*** Opening DATA SECTION ***

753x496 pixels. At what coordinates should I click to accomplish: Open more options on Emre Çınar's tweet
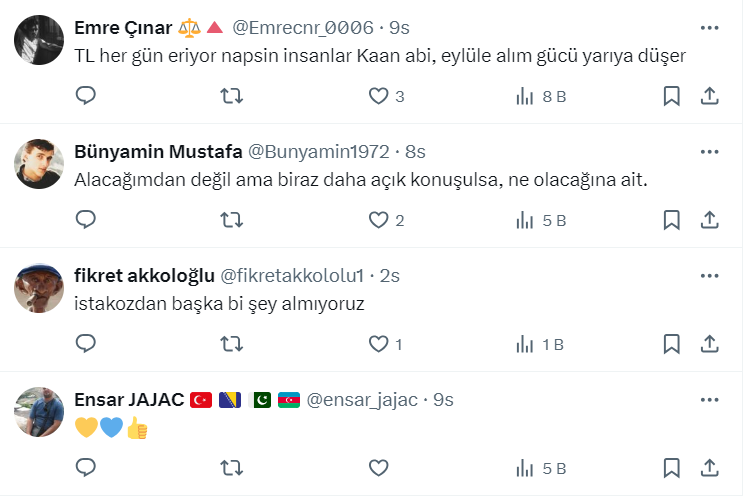(x=709, y=28)
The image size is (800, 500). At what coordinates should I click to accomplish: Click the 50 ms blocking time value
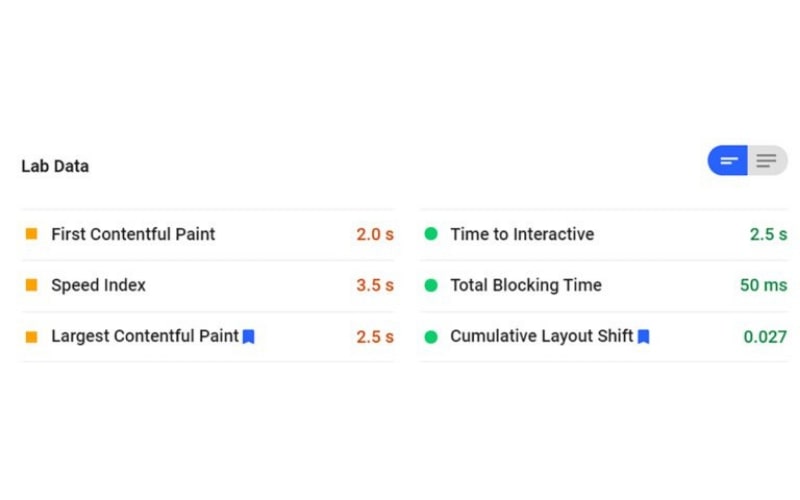pyautogui.click(x=763, y=285)

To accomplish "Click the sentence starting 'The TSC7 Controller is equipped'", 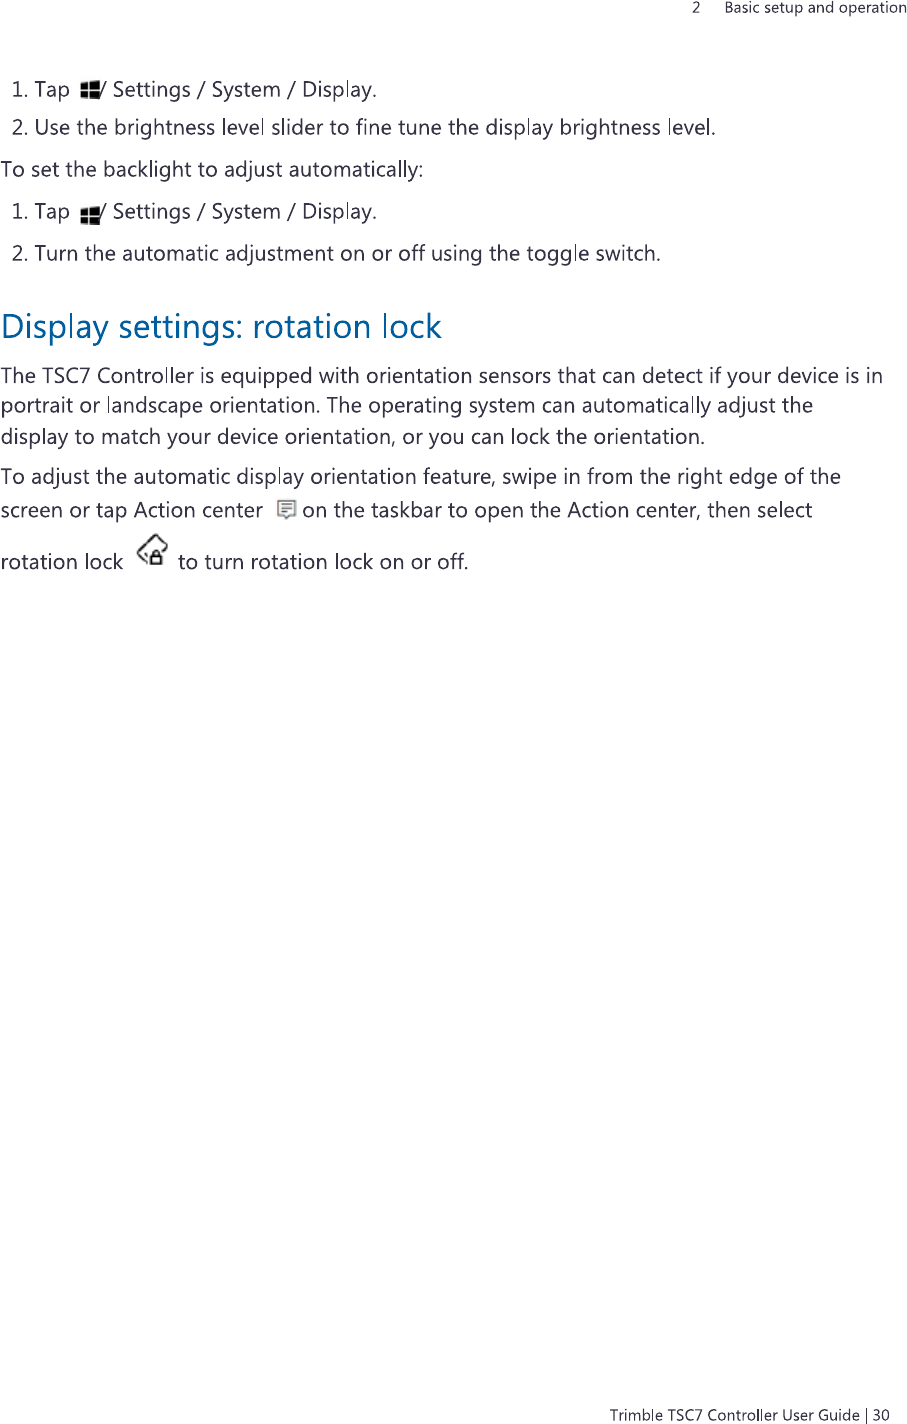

*** Closing DATA SECTION ***

EXERCISE OBJECTIVE :: With the pictures left out, transcribe exactly the lines from the line holding "The image size" through the closing line of the entries.

ANSWER SECTION ::
The image size is (800, 500). At what coordinates should I click to accomplish: Click the 50 ms blocking time value
pyautogui.click(x=763, y=285)

To accomplish "Click the sentence starting 'The TSC7 Controller is equipped'", 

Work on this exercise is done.